We went through all that trouble of teaching you some Python basics. We should probably have you write something, too, huh? How about this:

Later in the semester we'll talk about concepts and categorization. That is, what exactly are concepts like 'water' or 'freedom', and when we come across things in the world, how do we decide what concept or category a thing belongs to?

Let's preview this a little bit, by imagining an incredibly simple world and model of categorization: to decide if something is a cat or a dog (supposing, for this moment, that no other concepts exist), you simply count up whether it has more cat-like features or more dog-like features. That is, if it meows, is small, and plays with string, it's a cat.
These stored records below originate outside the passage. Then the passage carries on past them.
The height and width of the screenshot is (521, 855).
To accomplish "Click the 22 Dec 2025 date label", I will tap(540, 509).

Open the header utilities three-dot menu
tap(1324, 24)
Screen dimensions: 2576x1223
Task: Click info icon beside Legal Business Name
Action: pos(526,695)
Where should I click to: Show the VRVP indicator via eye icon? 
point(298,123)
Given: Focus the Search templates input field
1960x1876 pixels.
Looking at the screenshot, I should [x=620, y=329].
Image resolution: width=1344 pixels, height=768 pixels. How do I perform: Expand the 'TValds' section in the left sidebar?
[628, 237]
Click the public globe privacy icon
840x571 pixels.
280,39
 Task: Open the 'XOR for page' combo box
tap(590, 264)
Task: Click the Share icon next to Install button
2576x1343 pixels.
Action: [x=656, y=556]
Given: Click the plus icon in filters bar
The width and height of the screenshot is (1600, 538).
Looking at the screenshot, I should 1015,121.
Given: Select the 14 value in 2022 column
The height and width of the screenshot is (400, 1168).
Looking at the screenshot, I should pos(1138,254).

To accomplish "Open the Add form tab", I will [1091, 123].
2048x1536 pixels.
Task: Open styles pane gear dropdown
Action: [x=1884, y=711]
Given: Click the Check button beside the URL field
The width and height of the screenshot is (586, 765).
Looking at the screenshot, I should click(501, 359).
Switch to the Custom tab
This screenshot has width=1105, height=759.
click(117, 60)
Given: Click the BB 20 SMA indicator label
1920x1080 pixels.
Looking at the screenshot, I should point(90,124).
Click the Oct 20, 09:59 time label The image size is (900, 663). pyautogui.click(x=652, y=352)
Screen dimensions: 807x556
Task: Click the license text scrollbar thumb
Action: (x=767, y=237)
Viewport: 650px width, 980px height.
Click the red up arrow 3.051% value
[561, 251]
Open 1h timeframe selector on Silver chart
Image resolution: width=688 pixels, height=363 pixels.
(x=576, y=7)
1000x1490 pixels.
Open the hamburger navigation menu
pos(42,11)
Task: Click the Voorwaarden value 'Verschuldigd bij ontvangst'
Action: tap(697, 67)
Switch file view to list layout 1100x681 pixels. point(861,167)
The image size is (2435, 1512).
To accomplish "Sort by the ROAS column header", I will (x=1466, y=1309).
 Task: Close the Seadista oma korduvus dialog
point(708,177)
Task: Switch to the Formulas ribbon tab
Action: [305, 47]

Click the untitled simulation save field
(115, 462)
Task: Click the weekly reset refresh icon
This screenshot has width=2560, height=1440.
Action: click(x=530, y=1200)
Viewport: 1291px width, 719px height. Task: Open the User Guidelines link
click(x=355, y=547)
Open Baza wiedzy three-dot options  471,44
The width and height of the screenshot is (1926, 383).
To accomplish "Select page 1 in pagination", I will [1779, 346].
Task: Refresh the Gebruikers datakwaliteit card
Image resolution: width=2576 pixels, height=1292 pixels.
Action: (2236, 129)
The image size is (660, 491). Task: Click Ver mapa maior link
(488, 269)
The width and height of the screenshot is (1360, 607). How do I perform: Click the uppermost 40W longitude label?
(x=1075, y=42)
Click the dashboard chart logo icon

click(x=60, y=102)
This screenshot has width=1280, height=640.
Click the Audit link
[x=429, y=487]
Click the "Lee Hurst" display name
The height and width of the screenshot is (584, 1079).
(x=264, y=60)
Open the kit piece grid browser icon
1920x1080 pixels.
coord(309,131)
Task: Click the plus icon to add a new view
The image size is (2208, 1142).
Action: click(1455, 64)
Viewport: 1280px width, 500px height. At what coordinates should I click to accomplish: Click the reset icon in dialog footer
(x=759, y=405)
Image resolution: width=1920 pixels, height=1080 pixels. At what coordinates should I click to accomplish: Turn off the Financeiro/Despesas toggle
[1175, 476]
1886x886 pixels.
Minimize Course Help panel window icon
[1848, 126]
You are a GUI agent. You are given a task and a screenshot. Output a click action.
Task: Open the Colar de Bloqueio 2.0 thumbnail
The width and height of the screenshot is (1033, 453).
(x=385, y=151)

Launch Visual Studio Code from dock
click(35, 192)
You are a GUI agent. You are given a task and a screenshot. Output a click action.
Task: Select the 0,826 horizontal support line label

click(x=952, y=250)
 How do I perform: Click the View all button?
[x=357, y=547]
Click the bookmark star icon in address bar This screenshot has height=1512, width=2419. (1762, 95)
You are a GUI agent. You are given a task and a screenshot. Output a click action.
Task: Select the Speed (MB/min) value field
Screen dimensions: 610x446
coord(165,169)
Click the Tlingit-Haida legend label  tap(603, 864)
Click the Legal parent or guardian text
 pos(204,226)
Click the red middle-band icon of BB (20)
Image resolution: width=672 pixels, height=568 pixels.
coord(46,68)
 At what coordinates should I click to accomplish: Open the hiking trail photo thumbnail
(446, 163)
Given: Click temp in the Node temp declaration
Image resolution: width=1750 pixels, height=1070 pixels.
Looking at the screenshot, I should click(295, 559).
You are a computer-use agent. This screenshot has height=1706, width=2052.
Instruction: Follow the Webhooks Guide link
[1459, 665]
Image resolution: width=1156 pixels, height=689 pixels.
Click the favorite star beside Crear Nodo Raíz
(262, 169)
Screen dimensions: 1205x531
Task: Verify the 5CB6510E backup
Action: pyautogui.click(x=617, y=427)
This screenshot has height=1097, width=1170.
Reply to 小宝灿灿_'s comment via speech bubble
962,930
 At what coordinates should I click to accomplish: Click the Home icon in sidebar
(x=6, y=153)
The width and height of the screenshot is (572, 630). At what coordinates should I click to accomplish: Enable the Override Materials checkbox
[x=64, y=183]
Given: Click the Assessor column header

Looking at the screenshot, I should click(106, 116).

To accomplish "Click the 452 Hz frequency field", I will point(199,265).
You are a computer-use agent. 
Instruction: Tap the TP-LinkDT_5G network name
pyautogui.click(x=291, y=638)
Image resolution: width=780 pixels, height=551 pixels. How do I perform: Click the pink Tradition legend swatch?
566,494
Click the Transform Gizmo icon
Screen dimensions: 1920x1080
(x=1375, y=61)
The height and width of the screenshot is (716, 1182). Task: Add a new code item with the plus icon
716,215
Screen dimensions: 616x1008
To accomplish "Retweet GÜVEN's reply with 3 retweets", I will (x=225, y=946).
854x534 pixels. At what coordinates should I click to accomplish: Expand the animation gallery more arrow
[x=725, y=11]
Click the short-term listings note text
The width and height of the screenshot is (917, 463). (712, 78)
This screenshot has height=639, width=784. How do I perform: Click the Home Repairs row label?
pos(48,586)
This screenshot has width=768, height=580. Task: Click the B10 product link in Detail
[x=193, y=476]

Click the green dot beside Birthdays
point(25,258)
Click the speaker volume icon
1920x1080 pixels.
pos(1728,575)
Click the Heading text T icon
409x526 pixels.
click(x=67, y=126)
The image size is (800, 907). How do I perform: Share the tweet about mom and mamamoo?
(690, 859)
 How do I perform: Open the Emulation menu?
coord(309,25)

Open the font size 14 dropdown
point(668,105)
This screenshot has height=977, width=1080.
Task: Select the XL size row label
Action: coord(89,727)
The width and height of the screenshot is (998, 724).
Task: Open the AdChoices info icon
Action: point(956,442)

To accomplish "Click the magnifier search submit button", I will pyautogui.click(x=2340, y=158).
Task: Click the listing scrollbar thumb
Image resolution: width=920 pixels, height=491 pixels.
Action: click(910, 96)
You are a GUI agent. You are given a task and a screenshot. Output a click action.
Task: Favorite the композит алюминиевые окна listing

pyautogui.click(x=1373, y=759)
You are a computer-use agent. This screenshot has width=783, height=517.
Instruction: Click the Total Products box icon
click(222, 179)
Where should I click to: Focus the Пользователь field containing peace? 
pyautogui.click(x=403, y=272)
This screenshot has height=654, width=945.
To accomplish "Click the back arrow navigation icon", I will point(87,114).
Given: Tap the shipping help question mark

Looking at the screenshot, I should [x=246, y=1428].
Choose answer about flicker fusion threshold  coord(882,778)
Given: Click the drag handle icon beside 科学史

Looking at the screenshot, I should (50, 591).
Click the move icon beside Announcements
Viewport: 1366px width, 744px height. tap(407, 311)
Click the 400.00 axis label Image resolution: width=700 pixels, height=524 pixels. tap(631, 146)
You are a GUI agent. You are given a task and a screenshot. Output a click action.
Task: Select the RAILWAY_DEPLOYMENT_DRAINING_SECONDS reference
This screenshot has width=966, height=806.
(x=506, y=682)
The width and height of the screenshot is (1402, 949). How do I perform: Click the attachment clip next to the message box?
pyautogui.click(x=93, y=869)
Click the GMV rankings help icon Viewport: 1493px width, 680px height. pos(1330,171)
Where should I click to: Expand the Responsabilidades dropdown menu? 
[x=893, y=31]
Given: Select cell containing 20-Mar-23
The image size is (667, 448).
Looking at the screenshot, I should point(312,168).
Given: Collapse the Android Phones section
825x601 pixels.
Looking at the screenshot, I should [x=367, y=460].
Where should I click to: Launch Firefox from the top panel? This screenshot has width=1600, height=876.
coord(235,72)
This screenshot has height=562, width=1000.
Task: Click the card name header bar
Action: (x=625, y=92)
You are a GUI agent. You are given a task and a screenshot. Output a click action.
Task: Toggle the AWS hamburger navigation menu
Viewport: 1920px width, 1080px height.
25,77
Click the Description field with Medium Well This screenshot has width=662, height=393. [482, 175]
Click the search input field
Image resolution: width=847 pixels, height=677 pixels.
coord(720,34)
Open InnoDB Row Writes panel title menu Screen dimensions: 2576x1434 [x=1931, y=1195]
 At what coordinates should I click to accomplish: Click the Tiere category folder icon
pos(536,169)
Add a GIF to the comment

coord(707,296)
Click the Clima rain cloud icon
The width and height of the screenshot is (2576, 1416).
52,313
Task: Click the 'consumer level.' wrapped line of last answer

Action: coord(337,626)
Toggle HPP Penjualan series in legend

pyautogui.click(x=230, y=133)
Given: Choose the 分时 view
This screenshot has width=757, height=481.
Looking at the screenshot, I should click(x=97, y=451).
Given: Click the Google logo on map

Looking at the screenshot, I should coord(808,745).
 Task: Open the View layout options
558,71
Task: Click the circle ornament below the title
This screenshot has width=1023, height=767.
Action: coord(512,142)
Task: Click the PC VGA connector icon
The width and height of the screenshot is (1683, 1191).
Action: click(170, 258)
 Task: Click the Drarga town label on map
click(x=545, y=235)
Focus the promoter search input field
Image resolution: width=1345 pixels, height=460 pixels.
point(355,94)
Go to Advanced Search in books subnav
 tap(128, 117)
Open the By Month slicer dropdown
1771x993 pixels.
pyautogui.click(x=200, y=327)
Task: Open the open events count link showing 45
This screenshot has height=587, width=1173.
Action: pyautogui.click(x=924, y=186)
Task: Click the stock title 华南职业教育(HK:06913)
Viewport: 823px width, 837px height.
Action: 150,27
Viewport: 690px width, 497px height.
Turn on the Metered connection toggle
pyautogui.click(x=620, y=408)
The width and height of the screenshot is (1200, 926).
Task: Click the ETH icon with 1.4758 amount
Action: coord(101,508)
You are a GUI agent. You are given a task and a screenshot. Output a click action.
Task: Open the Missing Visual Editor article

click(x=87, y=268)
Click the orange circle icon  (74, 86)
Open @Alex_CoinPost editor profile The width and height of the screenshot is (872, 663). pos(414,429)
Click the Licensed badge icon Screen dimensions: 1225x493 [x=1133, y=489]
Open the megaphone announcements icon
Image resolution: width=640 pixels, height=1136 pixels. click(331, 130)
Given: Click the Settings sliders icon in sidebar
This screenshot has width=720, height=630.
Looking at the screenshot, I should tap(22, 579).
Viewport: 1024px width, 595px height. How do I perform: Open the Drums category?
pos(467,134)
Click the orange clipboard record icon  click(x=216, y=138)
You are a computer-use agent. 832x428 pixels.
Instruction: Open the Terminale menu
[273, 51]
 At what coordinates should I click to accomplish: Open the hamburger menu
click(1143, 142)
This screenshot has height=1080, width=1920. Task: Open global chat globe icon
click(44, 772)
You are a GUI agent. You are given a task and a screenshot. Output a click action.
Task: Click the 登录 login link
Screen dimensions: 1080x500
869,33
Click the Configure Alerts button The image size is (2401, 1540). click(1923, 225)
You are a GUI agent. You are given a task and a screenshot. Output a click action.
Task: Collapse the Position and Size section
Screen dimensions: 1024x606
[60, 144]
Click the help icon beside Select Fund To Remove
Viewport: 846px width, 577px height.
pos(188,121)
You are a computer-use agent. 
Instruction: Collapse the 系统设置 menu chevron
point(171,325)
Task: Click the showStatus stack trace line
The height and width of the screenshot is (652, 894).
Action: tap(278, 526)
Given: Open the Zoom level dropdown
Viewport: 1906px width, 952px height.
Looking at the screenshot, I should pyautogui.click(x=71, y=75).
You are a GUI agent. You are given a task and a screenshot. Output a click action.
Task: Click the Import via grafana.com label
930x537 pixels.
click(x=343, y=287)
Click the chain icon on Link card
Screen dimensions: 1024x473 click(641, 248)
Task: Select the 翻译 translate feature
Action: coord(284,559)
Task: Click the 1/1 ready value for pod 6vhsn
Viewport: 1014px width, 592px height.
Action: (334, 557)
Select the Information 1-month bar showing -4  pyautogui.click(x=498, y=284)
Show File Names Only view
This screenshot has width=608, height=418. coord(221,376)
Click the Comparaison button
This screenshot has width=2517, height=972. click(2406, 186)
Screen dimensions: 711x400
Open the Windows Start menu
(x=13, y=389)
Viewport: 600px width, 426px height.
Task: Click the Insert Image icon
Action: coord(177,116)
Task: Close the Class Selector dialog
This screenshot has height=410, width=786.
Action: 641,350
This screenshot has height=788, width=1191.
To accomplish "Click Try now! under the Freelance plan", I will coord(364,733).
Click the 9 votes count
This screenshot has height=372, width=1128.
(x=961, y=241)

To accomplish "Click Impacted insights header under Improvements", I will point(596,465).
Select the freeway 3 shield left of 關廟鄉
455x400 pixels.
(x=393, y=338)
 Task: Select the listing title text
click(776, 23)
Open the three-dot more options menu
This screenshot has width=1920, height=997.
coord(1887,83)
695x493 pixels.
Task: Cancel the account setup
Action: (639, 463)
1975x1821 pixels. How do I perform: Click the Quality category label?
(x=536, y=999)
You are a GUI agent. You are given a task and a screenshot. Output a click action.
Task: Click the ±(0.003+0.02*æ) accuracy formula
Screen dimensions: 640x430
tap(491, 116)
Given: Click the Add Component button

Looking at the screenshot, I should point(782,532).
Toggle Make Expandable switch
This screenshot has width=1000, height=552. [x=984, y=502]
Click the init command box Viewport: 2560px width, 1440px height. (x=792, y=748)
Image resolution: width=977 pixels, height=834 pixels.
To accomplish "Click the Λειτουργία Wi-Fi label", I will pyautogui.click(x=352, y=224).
If it's big, barks, and plays with bones, it's a dog. If it's some mix of those, then it's simply whatever animal it shares more features with.

**Queston 5:** Write a `dog_or_cat` function that takes a list of features for a given object and determines whether that object is a cat or a dog.

I've gotten you started a bit below, and here's a hint to get you going: maybe you want to check each individual feature of the object and see whether it's in `cat_features` or `dog_features`? So you'll definitely be needing to write a loop and conditional (if/then) or two!

In [7]:
def dog_or_cat(object_features):
    """
    object_features: list of features like 'meows', 'barks', 'small', 'big', etc.
    """
    cat_features = ['meows','small','plays-with-string']
    dog_features = ['barks','big',  'plays-with-bone']
    
    similarity_to_cat = 0
    similarity_to_dog = 0
    
    """
    Insert your code below
    """
    
    # maybe given them everthing except the loop + embedded if/else, 
    # as well as the second if/else?
    
    for feature in object_features:
        if feature in cat_features:
            similarity_to_cat = similarity_to_cat + 1
        else:
            similarity_to_dog = similarity_to_dog + 1

    if similarity_to_cat > similarity_to_dog:
        category = 'cat'
    else:
        category = 'dog'
    
    return category

Test the model. Of course, if you programmed it right, this next cell should output `'cat'`.

In [8]:
test_object = ['meows','small','plays-with-string']
dog_or_cat(test_object)

'cat'

Try more test-cases. Again, if your function was written appropriately, then running the next chunk should not generate any errors!

In [9]:
assert dog_or_cat(['meows','small','plays-with-string']) == 'cat'
assert dog_or_cat(['barks','big',  'plays-with-bone'])   == 'dog'
assert dog_or_cat(['meows','small','plays-with-bone'])   == 'cat'

**Question 6:** What about this model of categorization seems inaccurate or incomplete with respect to concepts and categorization? How might you modify this model to rectify these issues? You can just discuss this verbally (in a few sentences), but do feel free to try implementing some modifications with Python, if you are so inclined! (If you chose this latter route, you could copy and paste the `dog_or_cat` definition from above into a new cell below, and then modify, rename, and test it.)